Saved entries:
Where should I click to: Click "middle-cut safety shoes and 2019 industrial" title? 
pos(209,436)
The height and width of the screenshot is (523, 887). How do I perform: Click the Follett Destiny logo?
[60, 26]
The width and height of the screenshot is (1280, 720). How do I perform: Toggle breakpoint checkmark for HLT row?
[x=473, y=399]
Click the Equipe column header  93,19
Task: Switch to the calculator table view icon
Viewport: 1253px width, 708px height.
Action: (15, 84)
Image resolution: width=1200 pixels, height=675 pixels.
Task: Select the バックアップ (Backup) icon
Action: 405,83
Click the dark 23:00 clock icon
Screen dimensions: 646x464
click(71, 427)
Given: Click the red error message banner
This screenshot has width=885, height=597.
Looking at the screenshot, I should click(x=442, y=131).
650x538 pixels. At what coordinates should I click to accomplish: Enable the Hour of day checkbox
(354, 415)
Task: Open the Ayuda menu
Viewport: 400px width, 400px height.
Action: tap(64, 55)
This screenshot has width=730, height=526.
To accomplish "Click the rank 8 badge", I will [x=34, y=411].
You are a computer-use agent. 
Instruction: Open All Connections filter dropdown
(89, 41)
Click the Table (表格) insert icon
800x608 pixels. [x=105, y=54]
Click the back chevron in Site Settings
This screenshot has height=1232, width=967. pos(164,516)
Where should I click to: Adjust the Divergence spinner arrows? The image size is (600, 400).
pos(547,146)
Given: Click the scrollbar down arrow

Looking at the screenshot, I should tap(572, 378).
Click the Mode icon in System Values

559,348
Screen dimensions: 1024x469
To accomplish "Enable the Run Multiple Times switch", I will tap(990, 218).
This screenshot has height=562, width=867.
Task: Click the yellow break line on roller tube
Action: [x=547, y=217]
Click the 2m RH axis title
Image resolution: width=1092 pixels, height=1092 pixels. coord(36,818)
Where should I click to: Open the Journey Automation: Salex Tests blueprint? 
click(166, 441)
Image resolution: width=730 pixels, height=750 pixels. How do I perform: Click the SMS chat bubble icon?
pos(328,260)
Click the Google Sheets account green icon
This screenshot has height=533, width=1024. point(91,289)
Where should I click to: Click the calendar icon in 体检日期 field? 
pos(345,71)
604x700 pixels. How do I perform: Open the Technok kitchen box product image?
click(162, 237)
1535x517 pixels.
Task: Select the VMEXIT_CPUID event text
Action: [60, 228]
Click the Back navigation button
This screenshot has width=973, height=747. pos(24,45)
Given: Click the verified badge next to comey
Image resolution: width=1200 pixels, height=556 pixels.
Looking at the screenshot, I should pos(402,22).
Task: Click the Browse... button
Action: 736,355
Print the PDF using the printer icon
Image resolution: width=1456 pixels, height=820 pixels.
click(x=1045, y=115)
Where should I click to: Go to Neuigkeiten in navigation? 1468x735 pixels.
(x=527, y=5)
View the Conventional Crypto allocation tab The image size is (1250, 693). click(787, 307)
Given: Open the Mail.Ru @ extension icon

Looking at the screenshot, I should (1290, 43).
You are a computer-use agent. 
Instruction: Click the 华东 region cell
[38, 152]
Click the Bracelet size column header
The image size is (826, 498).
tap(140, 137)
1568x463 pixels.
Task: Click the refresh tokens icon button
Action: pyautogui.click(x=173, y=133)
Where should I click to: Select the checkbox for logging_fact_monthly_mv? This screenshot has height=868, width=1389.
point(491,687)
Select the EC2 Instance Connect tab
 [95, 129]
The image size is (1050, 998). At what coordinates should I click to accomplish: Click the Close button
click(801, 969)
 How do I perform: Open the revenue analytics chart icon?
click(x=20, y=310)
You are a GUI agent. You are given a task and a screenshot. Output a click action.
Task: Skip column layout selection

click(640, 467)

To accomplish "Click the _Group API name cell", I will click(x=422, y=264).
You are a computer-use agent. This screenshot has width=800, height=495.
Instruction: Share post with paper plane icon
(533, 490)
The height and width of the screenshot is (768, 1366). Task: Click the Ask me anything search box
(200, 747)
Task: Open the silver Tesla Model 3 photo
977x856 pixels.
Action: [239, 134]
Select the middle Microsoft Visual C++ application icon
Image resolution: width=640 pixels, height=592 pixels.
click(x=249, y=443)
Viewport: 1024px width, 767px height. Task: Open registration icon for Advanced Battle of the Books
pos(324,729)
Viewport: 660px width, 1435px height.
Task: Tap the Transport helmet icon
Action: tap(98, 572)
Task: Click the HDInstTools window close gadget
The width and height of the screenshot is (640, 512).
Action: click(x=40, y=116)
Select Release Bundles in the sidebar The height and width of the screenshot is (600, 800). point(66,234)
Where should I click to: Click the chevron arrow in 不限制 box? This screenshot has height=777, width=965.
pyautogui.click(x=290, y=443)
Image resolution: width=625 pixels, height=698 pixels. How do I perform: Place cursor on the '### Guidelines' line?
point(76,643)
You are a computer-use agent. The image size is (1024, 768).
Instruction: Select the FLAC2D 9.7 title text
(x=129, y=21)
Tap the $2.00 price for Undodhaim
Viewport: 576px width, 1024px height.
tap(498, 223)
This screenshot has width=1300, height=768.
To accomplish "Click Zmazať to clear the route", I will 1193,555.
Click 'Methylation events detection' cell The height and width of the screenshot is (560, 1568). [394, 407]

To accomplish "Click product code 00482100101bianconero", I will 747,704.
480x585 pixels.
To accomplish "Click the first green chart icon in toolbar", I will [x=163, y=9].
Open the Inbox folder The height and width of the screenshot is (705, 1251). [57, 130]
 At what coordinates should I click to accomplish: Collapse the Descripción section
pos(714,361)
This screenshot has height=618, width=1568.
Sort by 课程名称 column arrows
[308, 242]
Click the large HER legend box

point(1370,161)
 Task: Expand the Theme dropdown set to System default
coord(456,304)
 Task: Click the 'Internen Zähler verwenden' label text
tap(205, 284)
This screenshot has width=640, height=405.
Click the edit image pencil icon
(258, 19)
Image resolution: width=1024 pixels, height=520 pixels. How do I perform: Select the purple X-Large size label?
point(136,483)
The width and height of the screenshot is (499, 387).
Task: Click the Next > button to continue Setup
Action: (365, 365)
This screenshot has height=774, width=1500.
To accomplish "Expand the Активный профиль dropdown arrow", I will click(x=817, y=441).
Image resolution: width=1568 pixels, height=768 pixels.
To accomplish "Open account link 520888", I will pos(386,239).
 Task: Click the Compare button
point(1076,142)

Problem description = Write out an exact copy of every record shown above.

Answer to this exercise =
Where should I click to: Click "middle-cut safety shoes and 2019 industrial" title? 
pos(209,436)
The height and width of the screenshot is (523, 887). How do I perform: Click the Follett Destiny logo?
[60, 26]
The width and height of the screenshot is (1280, 720). How do I perform: Toggle breakpoint checkmark for HLT row?
[x=473, y=399]
Click the Equipe column header  93,19
Task: Switch to the calculator table view icon
Viewport: 1253px width, 708px height.
Action: (15, 84)
Image resolution: width=1200 pixels, height=675 pixels.
Task: Select the バックアップ (Backup) icon
Action: 405,83
Click the dark 23:00 clock icon
Screen dimensions: 646x464
click(71, 427)
Given: Click the red error message banner
This screenshot has width=885, height=597.
Looking at the screenshot, I should click(x=442, y=131).
650x538 pixels. At what coordinates should I click to accomplish: Enable the Hour of day checkbox
(354, 415)
Task: Open the Ayuda menu
Viewport: 400px width, 400px height.
Action: tap(64, 55)
This screenshot has width=730, height=526.
To accomplish "Click the rank 8 badge", I will [x=34, y=411].
You are a computer-use agent. 
Instruction: Open All Connections filter dropdown
(89, 41)
Click the Table (表格) insert icon
800x608 pixels. [x=105, y=54]
Click the back chevron in Site Settings
This screenshot has height=1232, width=967. pos(164,516)
Where should I click to: Adjust the Divergence spinner arrows? The image size is (600, 400).
pos(547,146)
Given: Click the scrollbar down arrow

Looking at the screenshot, I should tap(572, 378).
Click the Mode icon in System Values

559,348
Screen dimensions: 1024x469
To accomplish "Enable the Run Multiple Times switch", I will tap(990, 218).
This screenshot has height=562, width=867.
Task: Click the yellow break line on roller tube
Action: [x=547, y=217]
Click the 2m RH axis title
Image resolution: width=1092 pixels, height=1092 pixels. coord(36,818)
Where should I click to: Open the Journey Automation: Salex Tests blueprint? 
click(166, 441)
Image resolution: width=730 pixels, height=750 pixels. How do I perform: Click the SMS chat bubble icon?
pos(328,260)
Click the Google Sheets account green icon
This screenshot has height=533, width=1024. point(91,289)
Where should I click to: Click the calendar icon in 体检日期 field? 
pos(345,71)
604x700 pixels. How do I perform: Open the Technok kitchen box product image?
click(162, 237)
1535x517 pixels.
Task: Select the VMEXIT_CPUID event text
Action: [60, 228]
Click the Back navigation button
This screenshot has width=973, height=747. pos(24,45)
Given: Click the verified badge next to comey
Image resolution: width=1200 pixels, height=556 pixels.
Looking at the screenshot, I should pos(402,22).
Task: Click the Browse... button
Action: 736,355
Print the PDF using the printer icon
Image resolution: width=1456 pixels, height=820 pixels.
click(x=1045, y=115)
Where should I click to: Go to Neuigkeiten in navigation? 1468x735 pixels.
(x=527, y=5)
View the Conventional Crypto allocation tab The image size is (1250, 693). click(787, 307)
Given: Open the Mail.Ru @ extension icon

Looking at the screenshot, I should (1290, 43).
You are a computer-use agent. 
Instruction: Click the 华东 region cell
[38, 152]
Click the Bracelet size column header
The image size is (826, 498).
tap(140, 137)
1568x463 pixels.
Task: Click the refresh tokens icon button
Action: pyautogui.click(x=173, y=133)
Where should I click to: Select the checkbox for logging_fact_monthly_mv? This screenshot has height=868, width=1389.
point(491,687)
Select the EC2 Instance Connect tab
 [95, 129]
The image size is (1050, 998). At what coordinates should I click to accomplish: Click the Close button
click(801, 969)
 How do I perform: Open the revenue analytics chart icon?
click(x=20, y=310)
You are a GUI agent. You are given a task and a screenshot. Output a click action.
Task: Skip column layout selection

click(640, 467)

To accomplish "Click the _Group API name cell", I will click(x=422, y=264).
You are a computer-use agent. This screenshot has width=800, height=495.
Instruction: Share post with paper plane icon
(533, 490)
The height and width of the screenshot is (768, 1366). Task: Click the Ask me anything search box
(200, 747)
Task: Open the silver Tesla Model 3 photo
977x856 pixels.
Action: [239, 134]
Select the middle Microsoft Visual C++ application icon
Image resolution: width=640 pixels, height=592 pixels.
click(x=249, y=443)
Viewport: 1024px width, 767px height. Task: Open registration icon for Advanced Battle of the Books
pos(324,729)
Viewport: 660px width, 1435px height.
Task: Tap the Transport helmet icon
Action: tap(98, 572)
Task: Click the HDInstTools window close gadget
The width and height of the screenshot is (640, 512).
Action: click(x=40, y=116)
Select Release Bundles in the sidebar The height and width of the screenshot is (600, 800). point(66,234)
Where should I click to: Click the chevron arrow in 不限制 box? This screenshot has height=777, width=965.
pyautogui.click(x=290, y=443)
Image resolution: width=625 pixels, height=698 pixels. How do I perform: Place cursor on the '### Guidelines' line?
point(76,643)
You are a computer-use agent. The image size is (1024, 768).
Instruction: Select the FLAC2D 9.7 title text
(x=129, y=21)
Tap the $2.00 price for Undodhaim
Viewport: 576px width, 1024px height.
tap(498, 223)
This screenshot has width=1300, height=768.
To accomplish "Click Zmazať to clear the route", I will 1193,555.
Click 'Methylation events detection' cell The height and width of the screenshot is (560, 1568). [394, 407]

To accomplish "Click product code 00482100101bianconero", I will 747,704.
480x585 pixels.
To accomplish "Click the first green chart icon in toolbar", I will [x=163, y=9].
Open the Inbox folder The height and width of the screenshot is (705, 1251). [57, 130]
 At what coordinates should I click to accomplish: Collapse the Descripción section
pos(714,361)
This screenshot has height=618, width=1568.
Sort by 课程名称 column arrows
[308, 242]
Click the large HER legend box

point(1370,161)
 Task: Expand the Theme dropdown set to System default
coord(456,304)
 Task: Click the 'Internen Zähler verwenden' label text
tap(205, 284)
This screenshot has width=640, height=405.
Click the edit image pencil icon
(258, 19)
Image resolution: width=1024 pixels, height=520 pixels. How do I perform: Select the purple X-Large size label?
point(136,483)
The width and height of the screenshot is (499, 387).
Task: Click the Next > button to continue Setup
Action: (365, 365)
This screenshot has height=774, width=1500.
To accomplish "Expand the Активный профиль dropdown arrow", I will click(x=817, y=441).
Image resolution: width=1568 pixels, height=768 pixels.
To accomplish "Open account link 520888", I will pos(386,239).
 Task: Click the Compare button
point(1076,142)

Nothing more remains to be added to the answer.